City Administrator Mike Jackson said the city could terminate the agreement for any reason within that 120-day period.
“The intent of that was to be able to make some commitment to the seller if they accept these terms and allow the city to expend the time and energy to develop plans for the site and to work toward securing easements, which is difficult to do if there is not some level of commitment on the city’s behalf,” he said.
The council on Aug. 27 approved a contract with J.A. Brennan Associates to assess potential lake access sites, including Spader Bay. Jackson said the city could add a trail, boat launch or pier, picnic tables and benches to Spader Bay.
Jackson said the property doesn’t have deeded access, so the city would have to negotiate for that. It would also have to determine a funding source.
According to information Jackson provided to the council, using city revenue is risky because the money might be needed later. Another option would be to use Real Estate Excise Tax (REET) funds, but those are based on real estate transactions and therefore are unstable.
Jackson said the debt service would be about $74,000 per year for 20 years. The city has also already committed to use REET funds on several other projects.
About 60 people packed the council chambers Tuesday evening, and 15 spoke out against the purchase. Only the real estate agent handling the sale raised his hand when everyone was asked who was in favor of the proposal, but a few hands went up when asked if they’d prefer for a developer to build homes on the property.
Wenatchee resident Alice Thompson said she and her two sisters, who also spoke at the meeting, now own the family home on Spader Bay Road. They said creating a trail would be a liability.

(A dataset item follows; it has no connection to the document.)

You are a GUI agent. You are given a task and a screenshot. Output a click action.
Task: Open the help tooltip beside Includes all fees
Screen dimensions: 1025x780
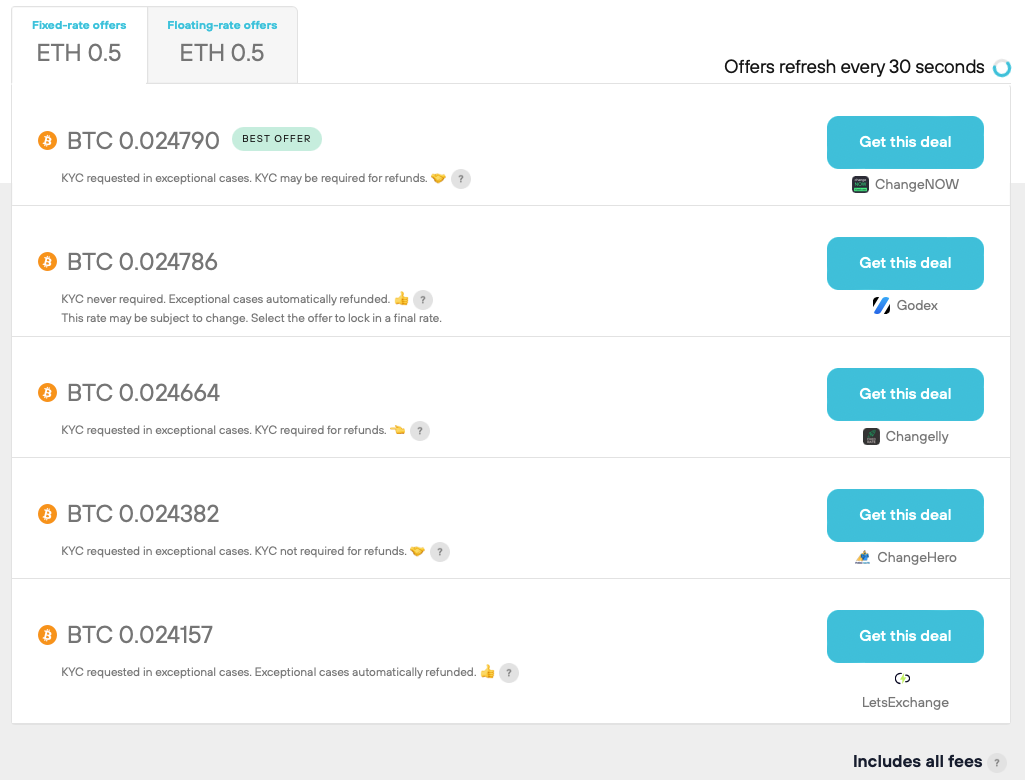[996, 761]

“It was our summertime go-to place on weekends,” Thompson said. “I know firsthand about the steep, hilly, rocky terrain on the backside of our property that the city is looking to purchase. Rocks and soil continue to move downhill. It sloughs off with a heavy rain or winter thaw or just because.”
She noted that Spader Bay would connect the new trail at Don Morse Park to the roundabout and would likely be accessible only by foot.
“Do citizens of Chelan want to spend a million dollars, plus interest for 20 years, for a trail?” she asked.
Thompson and her sisters stood outside of the post office Monday morning, she said, and most people they spoke with thought the cost was too high.
Her sisters, Connie Cooper Smith and Anita Rutter, also raised concerns about environmental impacts and a need for money for other projects like road and sidewalk improvements.
Councilwoman Kelly Allen acknowledged that Spader Bay residents would be affected but said the council had to consider the community as a whole.
Councilman Ray Dobbs, who with Councilwoman Erin McCardle voted against authorizing the purchase and sale agreement, said other organizations like the trails alliance or land trust could preserve the open space instead of the city.